▶ Exercise
For the material that follows, return exactly the lines from the one with "سورة يونس برواية" through the one with "استراحة التسجيلات (312, 1672)", both ends included.

[Opening Data listing section]

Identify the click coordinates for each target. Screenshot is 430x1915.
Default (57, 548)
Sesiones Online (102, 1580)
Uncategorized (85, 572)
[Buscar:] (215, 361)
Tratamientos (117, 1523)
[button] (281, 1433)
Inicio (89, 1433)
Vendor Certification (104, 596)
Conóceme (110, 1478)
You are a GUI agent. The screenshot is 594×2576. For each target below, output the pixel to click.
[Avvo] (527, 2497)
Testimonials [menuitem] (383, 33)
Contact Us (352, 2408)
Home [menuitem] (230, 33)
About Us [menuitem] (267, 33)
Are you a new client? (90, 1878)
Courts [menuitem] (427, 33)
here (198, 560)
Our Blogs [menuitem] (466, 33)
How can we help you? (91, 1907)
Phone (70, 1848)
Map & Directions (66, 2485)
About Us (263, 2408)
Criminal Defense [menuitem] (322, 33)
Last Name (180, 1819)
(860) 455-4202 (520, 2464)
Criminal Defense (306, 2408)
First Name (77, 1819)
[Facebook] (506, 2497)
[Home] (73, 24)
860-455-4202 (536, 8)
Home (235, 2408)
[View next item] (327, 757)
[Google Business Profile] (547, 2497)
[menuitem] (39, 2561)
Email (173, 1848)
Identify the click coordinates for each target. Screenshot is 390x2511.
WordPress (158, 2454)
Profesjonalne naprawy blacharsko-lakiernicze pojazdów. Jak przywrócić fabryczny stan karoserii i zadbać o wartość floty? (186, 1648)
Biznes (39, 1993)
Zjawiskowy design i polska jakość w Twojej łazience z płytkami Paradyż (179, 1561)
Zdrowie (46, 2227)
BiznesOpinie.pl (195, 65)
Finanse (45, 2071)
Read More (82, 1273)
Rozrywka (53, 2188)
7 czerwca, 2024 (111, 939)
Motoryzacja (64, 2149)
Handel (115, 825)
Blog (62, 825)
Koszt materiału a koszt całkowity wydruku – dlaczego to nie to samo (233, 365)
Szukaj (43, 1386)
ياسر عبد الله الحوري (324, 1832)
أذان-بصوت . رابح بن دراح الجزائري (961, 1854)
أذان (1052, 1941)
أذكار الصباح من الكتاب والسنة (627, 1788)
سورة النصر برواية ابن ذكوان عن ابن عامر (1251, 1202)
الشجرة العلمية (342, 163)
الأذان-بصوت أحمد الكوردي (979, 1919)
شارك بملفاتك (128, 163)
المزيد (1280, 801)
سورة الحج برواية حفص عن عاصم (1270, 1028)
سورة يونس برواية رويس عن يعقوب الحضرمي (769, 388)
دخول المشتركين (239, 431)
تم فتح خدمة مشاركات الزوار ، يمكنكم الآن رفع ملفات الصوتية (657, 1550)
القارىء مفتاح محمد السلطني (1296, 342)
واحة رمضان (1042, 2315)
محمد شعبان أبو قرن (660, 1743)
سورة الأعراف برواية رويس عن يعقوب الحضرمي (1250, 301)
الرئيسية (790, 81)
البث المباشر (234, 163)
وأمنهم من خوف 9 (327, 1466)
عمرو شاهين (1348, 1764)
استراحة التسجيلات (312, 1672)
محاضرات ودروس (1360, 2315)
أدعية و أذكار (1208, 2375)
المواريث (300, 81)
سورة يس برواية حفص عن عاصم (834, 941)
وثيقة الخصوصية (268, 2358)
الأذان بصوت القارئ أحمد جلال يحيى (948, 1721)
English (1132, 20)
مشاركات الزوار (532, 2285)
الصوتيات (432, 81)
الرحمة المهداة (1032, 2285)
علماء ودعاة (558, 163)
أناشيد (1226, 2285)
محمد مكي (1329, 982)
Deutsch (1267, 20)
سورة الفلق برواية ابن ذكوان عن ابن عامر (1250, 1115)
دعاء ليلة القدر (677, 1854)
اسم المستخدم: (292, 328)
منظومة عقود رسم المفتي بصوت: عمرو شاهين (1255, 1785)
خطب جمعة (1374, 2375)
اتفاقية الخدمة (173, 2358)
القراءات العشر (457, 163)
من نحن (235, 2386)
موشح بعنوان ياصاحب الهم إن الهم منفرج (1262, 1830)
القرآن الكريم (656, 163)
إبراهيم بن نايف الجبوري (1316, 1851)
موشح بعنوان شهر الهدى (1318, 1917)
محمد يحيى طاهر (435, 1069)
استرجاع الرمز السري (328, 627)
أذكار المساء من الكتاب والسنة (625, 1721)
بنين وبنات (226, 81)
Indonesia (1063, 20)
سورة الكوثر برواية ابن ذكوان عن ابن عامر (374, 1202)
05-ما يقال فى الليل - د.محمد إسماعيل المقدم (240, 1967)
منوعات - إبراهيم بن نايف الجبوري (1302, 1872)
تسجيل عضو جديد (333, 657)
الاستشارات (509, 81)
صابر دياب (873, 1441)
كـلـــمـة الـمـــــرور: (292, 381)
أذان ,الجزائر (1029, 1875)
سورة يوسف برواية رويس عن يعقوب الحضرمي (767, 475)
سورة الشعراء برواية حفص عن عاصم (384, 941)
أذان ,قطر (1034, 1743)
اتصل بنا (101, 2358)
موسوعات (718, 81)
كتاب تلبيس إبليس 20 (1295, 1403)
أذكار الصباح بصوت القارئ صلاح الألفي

[Closing Data listing section]

▶ Problem solution
سورة يونس برواية رويس عن يعقوب الحضرمي (769, 388)
دخول المشتركين (239, 431)
تم فتح خدمة مشاركات الزوار ، يمكنكم الآن رفع ملفات الصوتية (657, 1550)
القارىء مفتاح محمد السلطني (1296, 342)
واحة رمضان (1042, 2315)
محمد شعبان أبو قرن (660, 1743)
سورة الأعراف برواية رويس عن يعقوب الحضرمي (1250, 301)
الرئيسية (790, 81)
البث المباشر (234, 163)
وأمنهم من خوف 9 (327, 1466)
عمرو شاهين (1348, 1764)
استراحة التسجيلات (312, 1672)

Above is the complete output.